Huntington's disease (HD) is a progressive neurodegenerative disorder with a spectrum of cognitive, behavioral, and motor abnormalities. The mitochondrial toxin 3-nitropropionic acid (3-NP) effectively induces specific behavioral changes, primarily manifested as prepulse inhibition (PPI) deficit of acoustic startle stimuli, and selective striatal lesions in rats and primates mimicking those in HD. The implications of nitric oxide in a variety of neurodegenerative diseases attract attention to study the possible role of flavonoids in interaction with nitric oxide pathways involved in HD. The present study investigates the potential effect of hesperidin, a flavanone group member, on 3-NP-induced behavioral, neurochemical, histopathological and cellular changes. Systemic administration of 3-NP to rats for 5 days (20 mg/kg) caused reduction of locomotor activity by days 2 and 5, 55% deficit of PPI response, elevation of cortical, striatal and hippocampal malondialdehyde (MDA) levels by 63%, 41% and 56%, reduction of respective catalase activity by 50%. Immunohistochemical staining of cortices, striata and hippocampi showed patches of iNOS positive cells. Electron microscopic ultrastructural examination showed marked mitochondrial swelling, perivascular edema and shrunken nerve cells.
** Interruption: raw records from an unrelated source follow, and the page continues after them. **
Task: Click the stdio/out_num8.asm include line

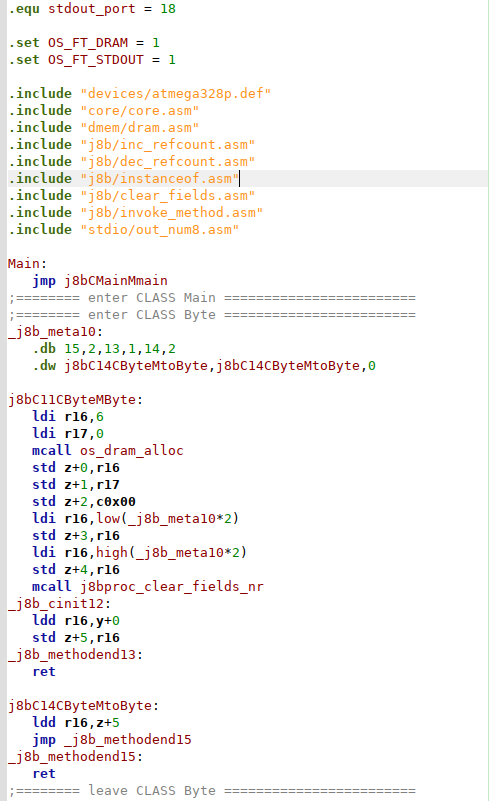Action: [124, 229]
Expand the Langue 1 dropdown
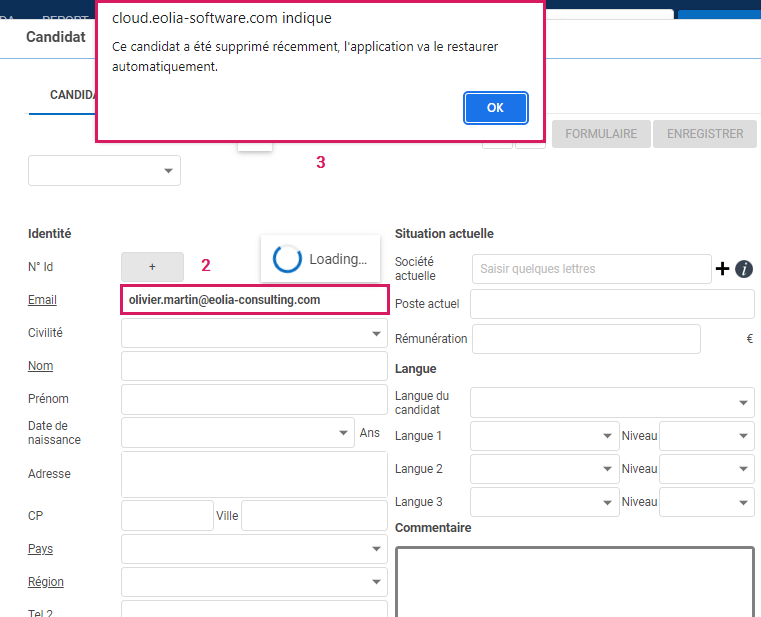The width and height of the screenshot is (761, 617). pyautogui.click(x=545, y=436)
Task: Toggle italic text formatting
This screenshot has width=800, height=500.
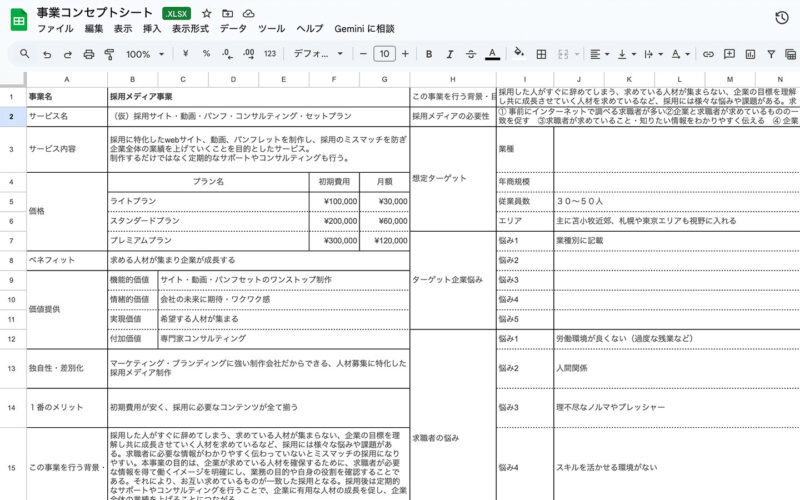Action: point(449,54)
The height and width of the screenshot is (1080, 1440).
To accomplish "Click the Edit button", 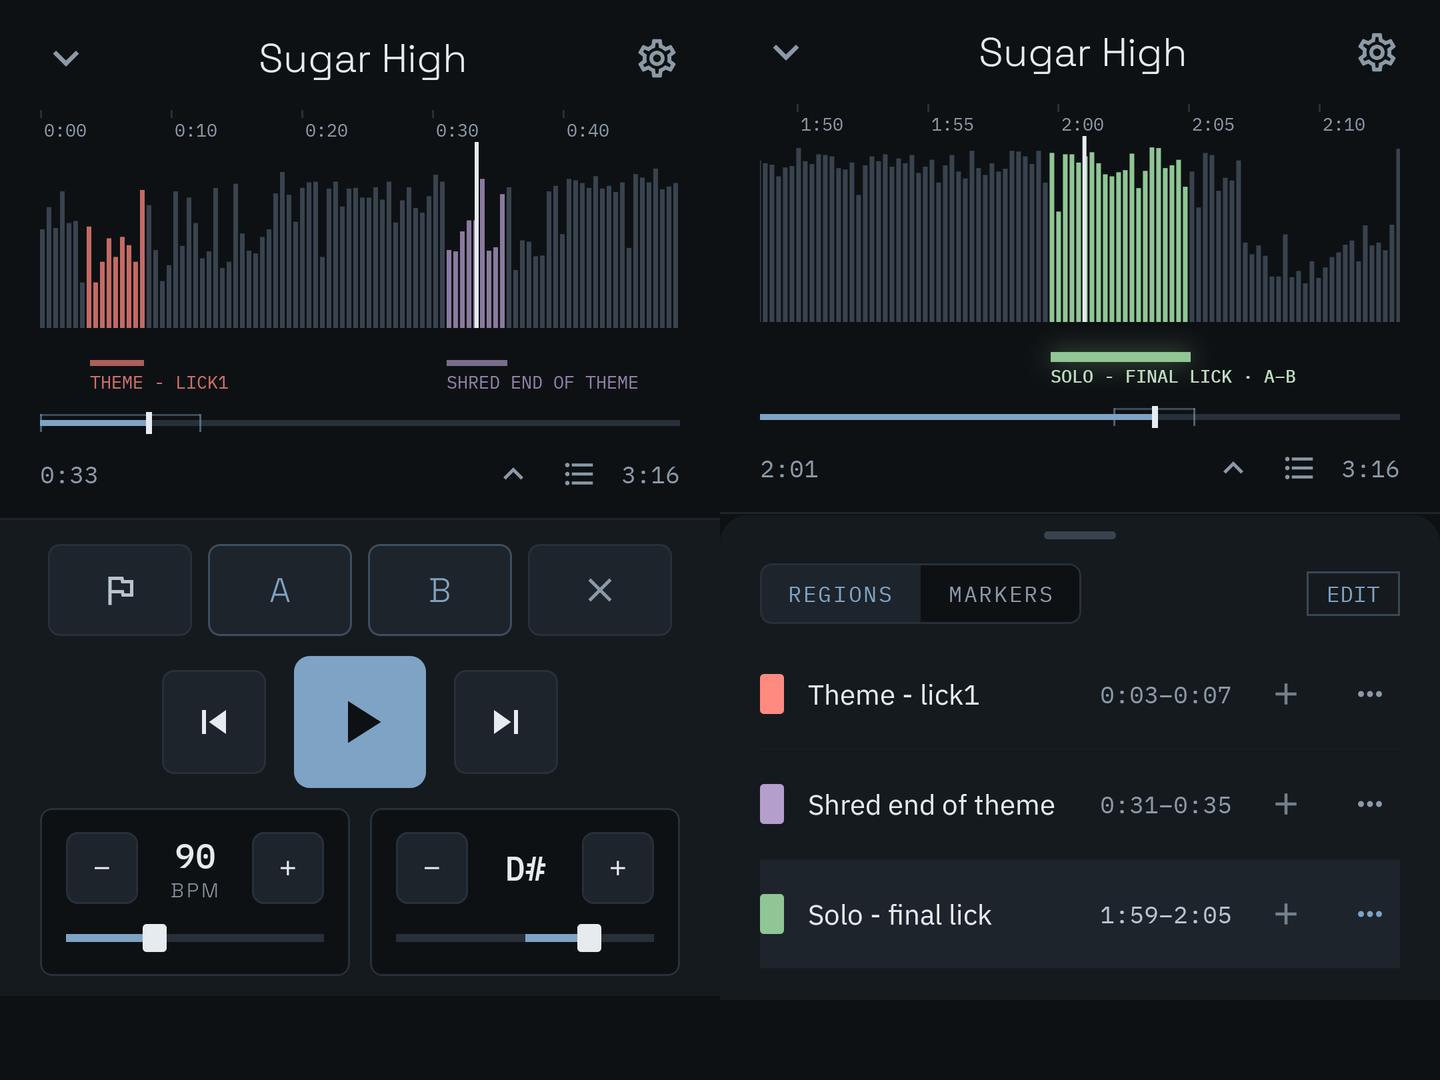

Pretreatment with hesperidin (100 mg/kg) ahead of 3-NP prevented any changes of locomotor activity or PPI response, slightly increased cortical, striatal and hippocampal MDA levels by 10% and reduced respective catalase activity by 22%, 20% and 5%. Only few iNOS positive cells were detected in sections from rats pretreated with hesperidin which also reduced cellular abnormalities induced by 3-NP. This study suggests a potential neuroprotective role of hesperidin against 3-NP-induced Huntington's disease-like manifestations. Such neuroprotection can be referred to its antioxidant and anti-inflammatory activities.